The Problem With the Left (he said, making broad hand-waving gestures in that direction) is that we have no bloody institutional memory. Or more exactly, we remember the intricate details of ancient faction fights, but we keep being taken by the same superficially attractive but fundamentally wrong ideas over and over again. The example inspiring this horrid over-generalization is a month-old Grauniad column by George Monbiot, on the European Social Forum.
No one at the European Social Forum seemed to be in much doubt about why this is happening. The real decisions are being made at the continental or the global level - in Brussels, the White House, the boardrooms of the banks and corporations - and handed down to national governments for implementation. This is why the movement is obsessed with globalisation: until citizens can seize control of global politics, we cannot regain control of national politics.
But there are other questions which we seem to have neglected. Our movement has a tendency to fetishise new forms of participatory democracy, such as the "consultas" developed by the Zapatistas in Mexico, or the participatory budgets drawn up in Brazil. These are useful models, but we must also ask ourselves what we can do to recolonise and revitalise parliamentary politics. It is not enough, as many advocate, simply to turn our backs on the system for which our political ancestors lost so much blood. True democracy surely involves a combination of participation and representation. Our task is to find the means of rattling the bars of our enclosed and corrupted parliaments without succumbing to their enclosure and corruption.

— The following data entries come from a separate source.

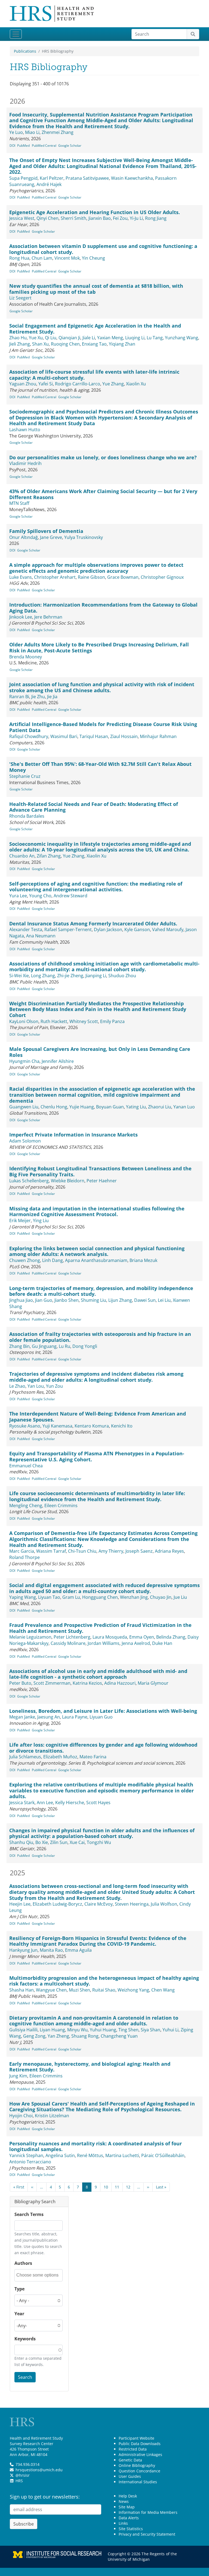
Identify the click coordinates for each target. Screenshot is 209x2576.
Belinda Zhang (170, 1637)
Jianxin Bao (99, 218)
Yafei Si (45, 384)
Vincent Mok (67, 258)
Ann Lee (45, 1803)
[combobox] (39, 2275)
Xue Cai (77, 1842)
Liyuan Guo (101, 1717)
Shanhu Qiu (21, 1842)
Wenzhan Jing (134, 1597)
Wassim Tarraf (51, 1551)
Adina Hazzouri (120, 1683)
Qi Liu (50, 338)
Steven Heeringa (132, 1904)
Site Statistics (131, 2528)
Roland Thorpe (24, 1557)
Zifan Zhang (49, 856)
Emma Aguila (78, 1950)
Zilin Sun (58, 1842)
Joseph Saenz (139, 1551)
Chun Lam (42, 258)
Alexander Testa (25, 929)
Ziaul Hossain (124, 736)
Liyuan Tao (49, 1597)
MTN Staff (19, 503)
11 (117, 2187)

The biggest question of all is the one concerning the c-word. We have little difficulty in dealing, in theory at least, with the medium-sized issues: What should be done about the World Bank? How can the anti-union laws be reversed? But we have scarcely attempted, as a movement, to tackle the big issue: what should be done about capitalism? Whenever anyone in Paris announced that capitalism in all its forms should be overthrown, everyone cheered. But is this really what we want? And, if so, with what do we hope to replace it? And could that other system be established without violent repression?
In Paris, some of us tried to tackle this question in a session called "life after capitalism". By the end of it, I was as unconvinced by my own answers as I was by everyone else's. While I was speaking, the words died in my mouth, as it struck me with horrible clarity that as long as incentives to cheat exist (and they always will) none of our alternatives could be applied universally without totalitarianism. The only coherent programme presented in the meeting was the one proposed by the man from the "League for the Fifth International", who called for the destruction of the capitalist class and the establishment of a command economy. I searched the pamphlet he gave me for any recognition of the fact that something like this had been tried before and hadn't worked out very well, but without success. (Instead I learned that, come the revolution, the members of the Fourth International will be the first against the wall, as they have "obscured the differences" between Marxism and its opponents.)
It seems to me that the questions we urgently need to ask ourselves are these: is totalitarianism the only means of eliminating capitalism? If so, and if, as almost all of us profess to do, we abhor totalitarianism, can we continue to call ourselves anti-capitalists? If there is no humane and democratic answer to the question of what a world without capitalism would look like, then should we not abandon the pursuit of unicorns, and concentrate on capturing and taming the beast whose den we already inhabit?
I rarely agree with what Mobiot writes, but there's no denying that he's a smart man (e.g., he doesn't fetishize participatory democracy), and he's made a life for himself on the left. Only now it occurs to him to wonder what should replace capitalism, and how, and whether it can be done without leading to totalitarianism? And to say it like this isn't a conversation we've had before! We've had it over and over again, ever since the 1930s; people have dedicated their careers to devising solutions; and it's not like they've come up empty-handed. You might think that something of these seventy years of debate on the problems of command economies, market socialism, mixed economies, the foundations of egalitarianism, and the varieties of possible economic arrangements, might've sunk in, so that idiots advocating 1919-vintage War Communism would not be the only people with a coherent point of view. --- Once again, this is not a personal slam on Monbiot, who after all is now thinking about this, and who shows considerable integrity in admitting "the words died in my mouth". I just feel like somebody should've been handing out free copies of The Economics of Feasible Socialism --- 50,000 of them, by the sound of it. [Via Indiawest.]